Johann Caspar Lavater
Jakob Michael Reinhold Lenz (Straßburg)
LKB
O ihr gute Kinder – nicht
meine
– Gottes!! Kinder, denn wir alle sind
Brüder
, – wie gewinn’ ich euch so lieb! wie gern mögt’ ich euch sehen u: ans Herz drücken– und ich glaub’, es wird uns so gut – u: wenn’s nur in 16. Wochen – u: dann nur ein Stündchen möglich ist, ists VaterZärtlichkeit deßen, in dem wir leben, weben u: sind –
Wenns Gott ausführt, was er angefangen hat, so reis’ ich in 7. oder 8. Wochen ins Schwalbacher, oder ein ander Bad in der Gegend. Auf Briefe, die ich alle Posttage von Zimmermann erwarte, wirds ankommen, wohin eigentlich, wann u: welchen Weg ich reisen werde? Aber entweder in der Hinreise oder Rückreise werd’ ich, wenn’s Gott will, über Straßburg gehn – nun mögt’ ich ehestens, so sicher wie möglich wißen–
Wann es Ihnen, mein lieber Lenkze, am schicklichsten wäre, daß ich Sie besuche? Wann ich Sie am wenigsten verfehle? am sichersten genießen könne? in 6 oder in 12. Wochen? Sodann – – wie’s zu machen, daß ich den einen, oder die anderhalb Tage, die ich zu Straßburg seyn soll, denn länger kann ich nicht, – Sie unter der Zahl der 6. oder 8. Freunde, die ich besuchen soll u: will, nicht verliere.

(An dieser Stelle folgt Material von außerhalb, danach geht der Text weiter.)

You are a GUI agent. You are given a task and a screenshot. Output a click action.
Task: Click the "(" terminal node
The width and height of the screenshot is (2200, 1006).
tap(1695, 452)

Mir ist ein wenig bange. Den schwachen ehrlichen Seelen mögt’ ich zum Seegen seyn; es liegt mir viel dran – – aber, wo mehr Freyheit ist, mögt’ ich ruhen.
Rathen Sie mir, wie ichs einrichten soll! – könnten Sie allenfalls mir erst ein paar Meilen entgegenkommen – oder mich sodann ein paar Meilen begleiten – oder, wo ich aussteigen,
Logis
nehmen soll. Salzmann hat mich zu sm Vater eingeladen. Herr Hebeisen wird mich vermuthlich auch wollen. Ich aber sehe, daß ich schrecklich schenirt wäre, wenn ich zu dem einen oder andern, oder irgend einem meiner Bekannten gienge. Also werd’ ich, wo möglich, in ein öffentliches Wirthshaus gehen, das Ihnen am nächsten u: bequemsten ist. In welches?

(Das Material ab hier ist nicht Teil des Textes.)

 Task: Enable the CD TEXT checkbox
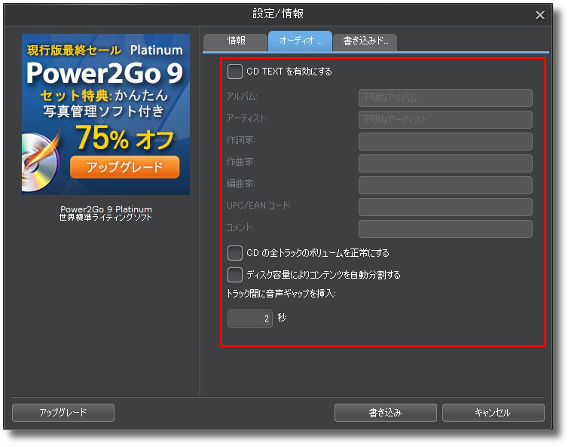click(x=235, y=71)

Sodann wollen wir reden, was wir im Herzen haben, wie wenn wir schon 30. Jahre mit einander auf und niedergiengen – und uns unsers Seyns, und Miteinanderseyns u. Ewigseyns freuen –
Aber Ihr Bild muß ich noch vorher haben von der Hand, die Röderern zeichnete, etwas größer als seins seins u: schärfer gezeichnet.
Weiter schreib’ ich izt nichts. Mein Vater ward vorgestern begraben. Ich erhielt Ihren Brief eben, da sein Sarg verschlossen war. Des redlichen Manns Todtenbild sollen Sie haben. – Grüßen u: Küßen Sie Röderer. Er ist mir Bruder.
Weil ich entweder vor oder nach Schwalbach durchs würtembergische muß, so muß ich bäldest meine Einrichtungen machen, u: also schnell Antwort von Ihnen haben. Ich bin, so lang ich bin, Ihr Lavater
Zürich d. 10. May 1774.

Haben Sie die Sachen erhalten? Ihre
Comödie
u: den
März?
Ich glaube Fränkel hat sie bekommen.
Provenienz
Zürich, Zentralbibliothek, FA Lav. Ms. 572, Nr. 18, zg. Abschrift.